Our goal is to create an agent that could learn to ask a question provided an informative sentence. Such an agent could be used for creating chatbots, conversational agents, and agents that help in reading comprehension to name a few. We used a Sequence to Sequence Deep Neural Net architecture powered by Global Attention. This architecture allows us to focus on different parts of the input sentence and determine how important each word in the sentence is to the next predicted word. We were successful in overfitting the model on a small dataset, showing us that our model was working as intended, but the difficulty in tuning hyperparameters and learning on the entire dataset was considerable.
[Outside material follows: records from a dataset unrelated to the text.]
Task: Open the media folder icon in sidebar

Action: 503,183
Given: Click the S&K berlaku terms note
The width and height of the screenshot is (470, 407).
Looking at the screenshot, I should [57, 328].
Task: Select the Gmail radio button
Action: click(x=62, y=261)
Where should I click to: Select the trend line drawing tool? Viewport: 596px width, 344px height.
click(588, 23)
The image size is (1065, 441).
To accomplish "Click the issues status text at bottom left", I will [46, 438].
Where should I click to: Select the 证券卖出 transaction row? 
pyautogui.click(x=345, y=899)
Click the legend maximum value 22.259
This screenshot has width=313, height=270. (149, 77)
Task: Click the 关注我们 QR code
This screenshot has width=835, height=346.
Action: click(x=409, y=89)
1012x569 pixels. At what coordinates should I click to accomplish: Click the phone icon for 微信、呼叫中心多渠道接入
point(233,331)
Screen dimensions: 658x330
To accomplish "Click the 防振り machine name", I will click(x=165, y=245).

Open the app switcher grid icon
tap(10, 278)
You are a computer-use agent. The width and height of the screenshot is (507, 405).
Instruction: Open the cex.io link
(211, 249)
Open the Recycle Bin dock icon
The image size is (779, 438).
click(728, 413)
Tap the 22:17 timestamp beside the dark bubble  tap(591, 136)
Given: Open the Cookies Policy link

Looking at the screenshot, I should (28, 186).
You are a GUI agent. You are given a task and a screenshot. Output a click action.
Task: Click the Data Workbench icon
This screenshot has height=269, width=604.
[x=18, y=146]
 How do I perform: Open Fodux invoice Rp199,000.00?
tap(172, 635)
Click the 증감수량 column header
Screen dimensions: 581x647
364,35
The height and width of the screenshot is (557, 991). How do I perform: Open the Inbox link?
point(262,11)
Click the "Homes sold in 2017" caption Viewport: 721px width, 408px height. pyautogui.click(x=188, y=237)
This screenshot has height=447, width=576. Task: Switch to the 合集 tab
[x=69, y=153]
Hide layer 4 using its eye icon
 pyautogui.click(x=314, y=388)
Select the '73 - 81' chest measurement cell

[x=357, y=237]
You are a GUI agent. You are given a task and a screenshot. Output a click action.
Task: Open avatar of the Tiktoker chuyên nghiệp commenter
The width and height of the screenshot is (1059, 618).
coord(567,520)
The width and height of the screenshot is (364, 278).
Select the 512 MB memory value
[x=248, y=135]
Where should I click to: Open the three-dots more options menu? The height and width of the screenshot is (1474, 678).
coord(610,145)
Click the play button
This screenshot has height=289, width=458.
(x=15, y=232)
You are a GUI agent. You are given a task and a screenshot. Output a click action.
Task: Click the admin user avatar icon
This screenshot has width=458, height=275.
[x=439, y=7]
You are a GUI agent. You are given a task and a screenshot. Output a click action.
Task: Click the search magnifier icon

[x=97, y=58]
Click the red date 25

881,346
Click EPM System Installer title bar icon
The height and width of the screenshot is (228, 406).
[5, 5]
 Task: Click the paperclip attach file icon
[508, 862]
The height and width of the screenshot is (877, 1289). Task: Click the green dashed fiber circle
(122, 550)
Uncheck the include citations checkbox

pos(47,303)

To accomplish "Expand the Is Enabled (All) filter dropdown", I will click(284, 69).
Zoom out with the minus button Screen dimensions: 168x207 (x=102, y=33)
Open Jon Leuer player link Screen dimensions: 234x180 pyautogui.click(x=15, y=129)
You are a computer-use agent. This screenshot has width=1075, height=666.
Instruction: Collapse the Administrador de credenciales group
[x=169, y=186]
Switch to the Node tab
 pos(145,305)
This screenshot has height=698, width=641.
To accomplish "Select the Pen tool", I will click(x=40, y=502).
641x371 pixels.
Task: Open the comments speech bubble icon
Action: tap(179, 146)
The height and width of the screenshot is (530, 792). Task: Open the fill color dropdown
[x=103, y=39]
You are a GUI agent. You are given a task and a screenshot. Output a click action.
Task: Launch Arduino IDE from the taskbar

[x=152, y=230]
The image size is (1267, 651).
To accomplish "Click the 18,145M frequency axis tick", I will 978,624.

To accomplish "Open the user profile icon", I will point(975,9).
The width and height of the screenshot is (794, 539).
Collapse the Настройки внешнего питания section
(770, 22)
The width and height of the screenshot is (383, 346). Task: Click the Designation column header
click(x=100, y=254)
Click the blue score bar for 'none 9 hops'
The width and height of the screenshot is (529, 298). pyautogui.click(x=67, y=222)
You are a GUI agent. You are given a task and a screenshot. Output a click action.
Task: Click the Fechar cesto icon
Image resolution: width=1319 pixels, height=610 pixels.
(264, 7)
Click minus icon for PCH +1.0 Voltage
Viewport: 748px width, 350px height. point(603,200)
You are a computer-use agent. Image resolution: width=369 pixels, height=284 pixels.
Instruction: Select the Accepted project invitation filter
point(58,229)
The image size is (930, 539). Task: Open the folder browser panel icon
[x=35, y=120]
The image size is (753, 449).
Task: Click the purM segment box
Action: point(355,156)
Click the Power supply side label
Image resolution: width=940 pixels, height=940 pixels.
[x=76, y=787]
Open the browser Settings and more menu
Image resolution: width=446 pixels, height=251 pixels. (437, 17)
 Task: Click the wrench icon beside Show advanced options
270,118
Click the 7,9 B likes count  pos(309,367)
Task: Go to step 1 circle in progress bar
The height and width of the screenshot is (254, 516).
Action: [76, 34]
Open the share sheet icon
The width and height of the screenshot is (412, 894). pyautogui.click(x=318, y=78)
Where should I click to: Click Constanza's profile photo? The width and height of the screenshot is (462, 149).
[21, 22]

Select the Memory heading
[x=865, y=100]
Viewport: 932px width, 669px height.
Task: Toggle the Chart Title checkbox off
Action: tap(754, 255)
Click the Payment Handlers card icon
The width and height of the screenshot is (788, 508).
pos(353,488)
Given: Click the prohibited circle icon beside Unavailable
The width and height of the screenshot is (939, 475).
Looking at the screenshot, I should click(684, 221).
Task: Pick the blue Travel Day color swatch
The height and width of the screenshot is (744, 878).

The ultimate performance we achieved on test set after the model had been trained on the entire dataset was far from ideal.
- Training Set to 'data/squad-train-v1.1.json'
- Dev Set to 'data/squad-dev-v1.1.json'
mkdir dataset
curl -o 'dataset/squad-train-v1.1.json' 'https://rajpurkar.github.io/SQuAD-explorer/dataset/train-v1.1.json'
curl -o 'dataset/squad-dev-v1.1.json' 'https://rajpurkar.github.io/SQuAD-explorer/dataset/dev-v1.1.json'
GloVe 840B 300 dimension vectors
wget 'http://nlp.stanford.edu/data/glove.840B.300d.zip'
unzip 'glove.840B.300d.zip'
rm glove.840B.300d.zip
mv glove.840B.300d.txt data/
python SquadPreProcessor.py